With this background, understanding the ferocious arguments emerging around the NSA surveillance issue takes on new dimensions.
The expansion of the media platform has resulted in an increasingly fragmented set of arguments about any controversy in general, compartmentalizing both the arguments and the audiences. Hence, the NSA debate is immediately absorbed into arguments and ideologies concerned with far more than surveillance questions. It becomes part of the larger battle between Republicans and Democrats posturing over the next election cycle. It becomes part of the debate between those anti-government parties and those supporting a more expansive government role in society — both sides arguing about completely different issues, such as health care or even social policies like abortion.

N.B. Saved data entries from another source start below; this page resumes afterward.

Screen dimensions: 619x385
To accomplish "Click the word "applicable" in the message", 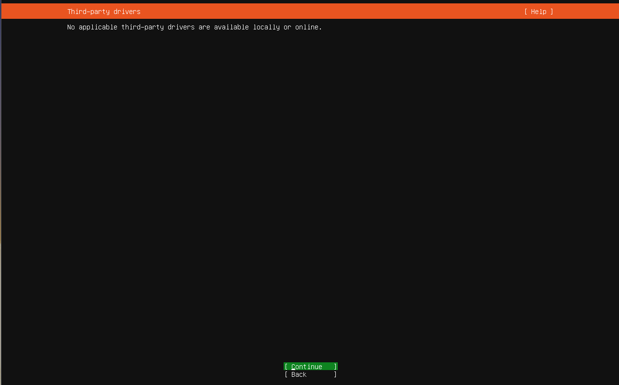I will pyautogui.click(x=98, y=28).
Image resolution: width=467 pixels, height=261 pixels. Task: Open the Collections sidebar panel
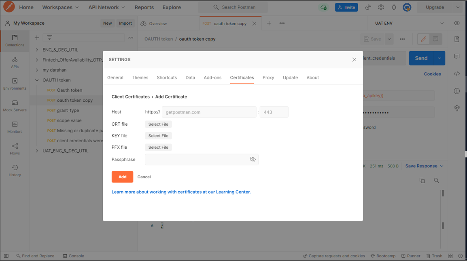[x=15, y=41]
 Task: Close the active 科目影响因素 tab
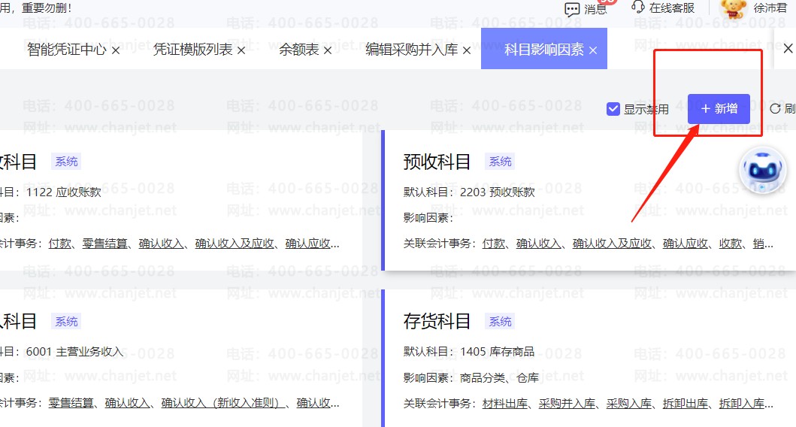coord(593,50)
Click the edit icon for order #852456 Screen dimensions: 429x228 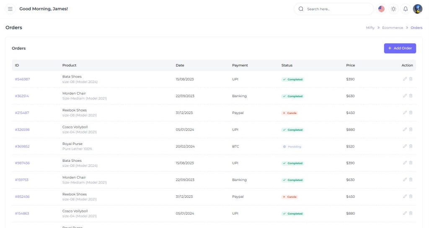405,197

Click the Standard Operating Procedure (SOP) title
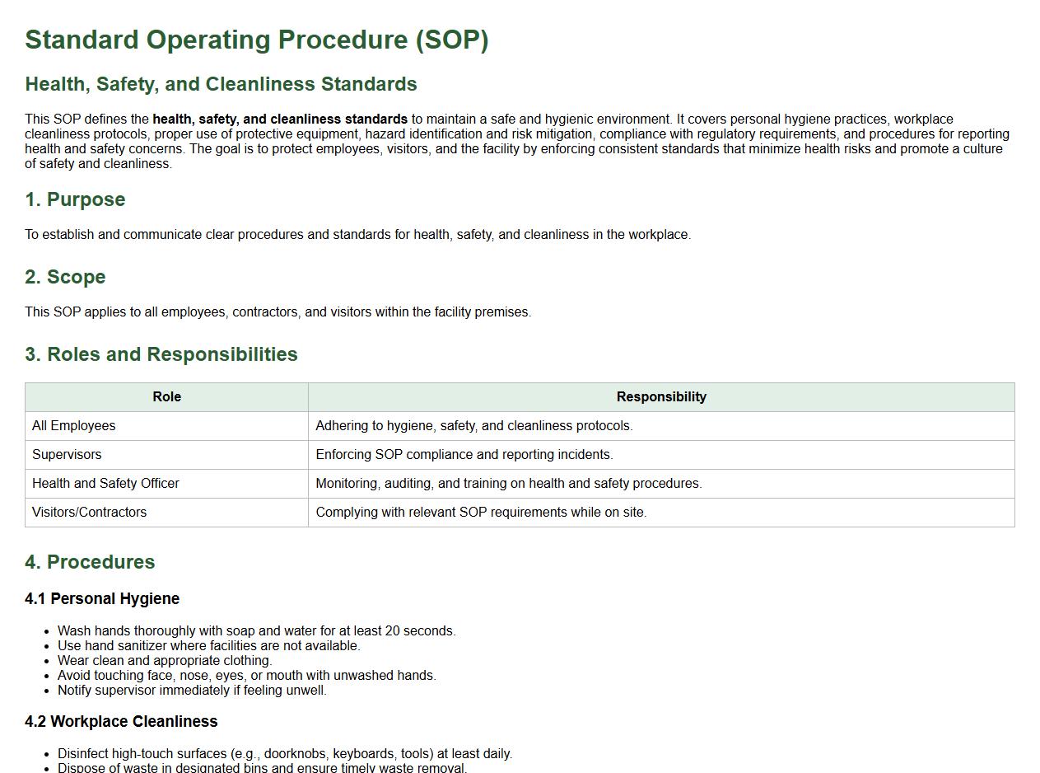click(x=256, y=40)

Both the proliferation of radio talk shows and television cable channels generate shouting matches among ever more separated interest groups more concerned with expanding their base than listening to each other. And, those seeking financial advantage among the media moguls and the advertisers they want to attract fuel this fire as both are focused on higher ratings and more eyeballs and ears drawn to their outlets.
Of course, politicians are forced to respond to this development and are challenged by the various media stages to perform for both the larger audiences as well as for their respective voters to whom they have to turn in order to be re-elected.

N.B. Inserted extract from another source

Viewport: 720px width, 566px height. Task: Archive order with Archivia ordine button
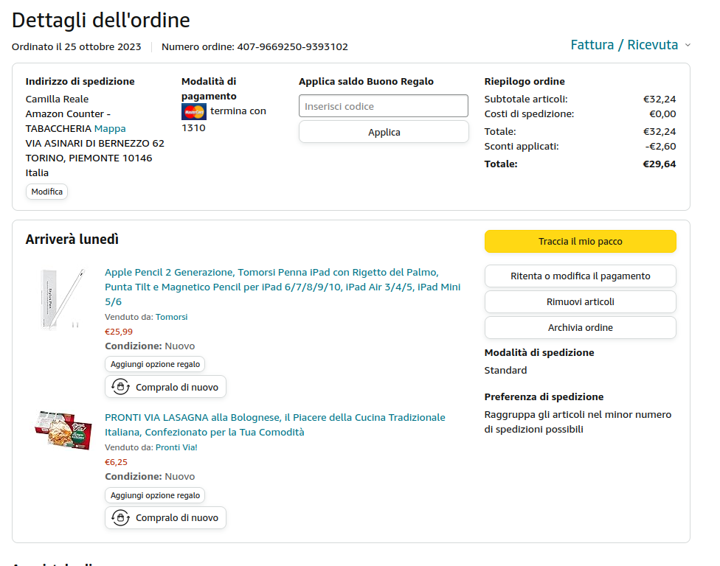click(x=580, y=328)
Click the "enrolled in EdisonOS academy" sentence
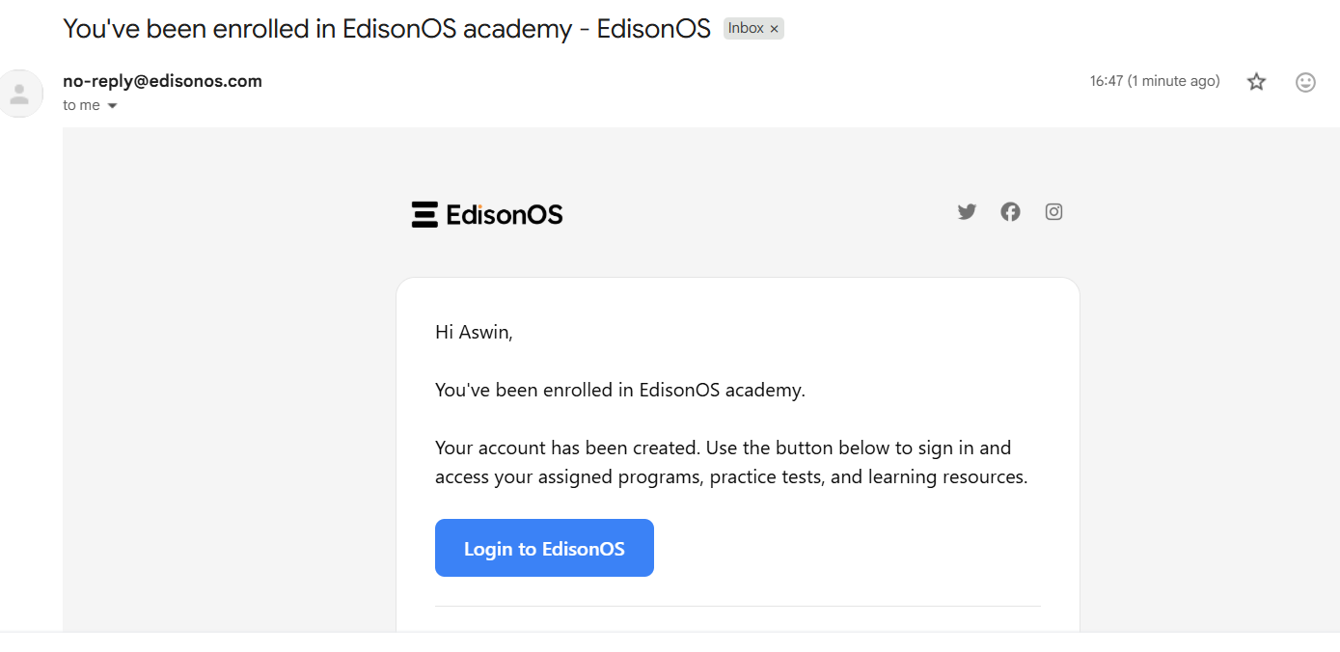Image resolution: width=1340 pixels, height=652 pixels. (x=619, y=391)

Within such an increasingly argumentative and polarized environment, the original set of debate issues gets lost. Finding common ground is that much more difficult.
One can argue that today’s citizen has far more opportunity to inform himself through an unlimited range of resources when it comes to any issue including the privacy versus security debate. At the same time, the seduction of tunnel visions in which one can find comprehensive confirmation of views is also possible for citizens, who do not wish to engage in debating same. The media landscape offers both options.
To repeat, Edward Snowden may have acted as an unwitting catalyst for a discussion which is both old and new. But, his role will not be remembered as much as the debate itself. When the Washington Post decided to reveal the Pentagon Papers forty years ago, it raised a set of questions which reached ultimately into the White House and unseated a President. However, the lasting legacy was the affirmation of a free press to raise questions, inform the public, and live up to one of the basic cornerstones of a transparent democratic system of government. That includes raising questions about the nature of threats and dangers as defined by the government and the kinds of tools needed to respond to them — checked with accountability to those who are supposed to be protected.
It was the author of the Declaration of Independence, Thomas Jefferson, who warned the newly formed nation
“Were it left to me to decide whether we should have a government without newspapers, or newspapers without a government, I should not hesitate a moment to prefer the latter.”
In today’s world, in which all are challenged by all kinds of new threats and dangers, the equation between citizen and government can only remain fully intact if there is a consensus on trust and accountability. In his recent press conference, President Obama stated.
“It’s not enough for me, as president, to have confidence in these [surveillance] programs. The American people need to have confidence in them as well,” But, as Washington Post Columnist Eugene Robinson commented ” if this is truly what he believes, he should have kicked off this confidence-building debate years ago, long before former intelligence analyst Edward Snowden blew the whistle.”
That is what should be the focus of the discussion. It should be one that we share with our partners in other democracies as well as it is not going to be solved within national borders alone.
Yet, I fear that this debate will be overshadowed by the means of the media instead of the ends that they should serve.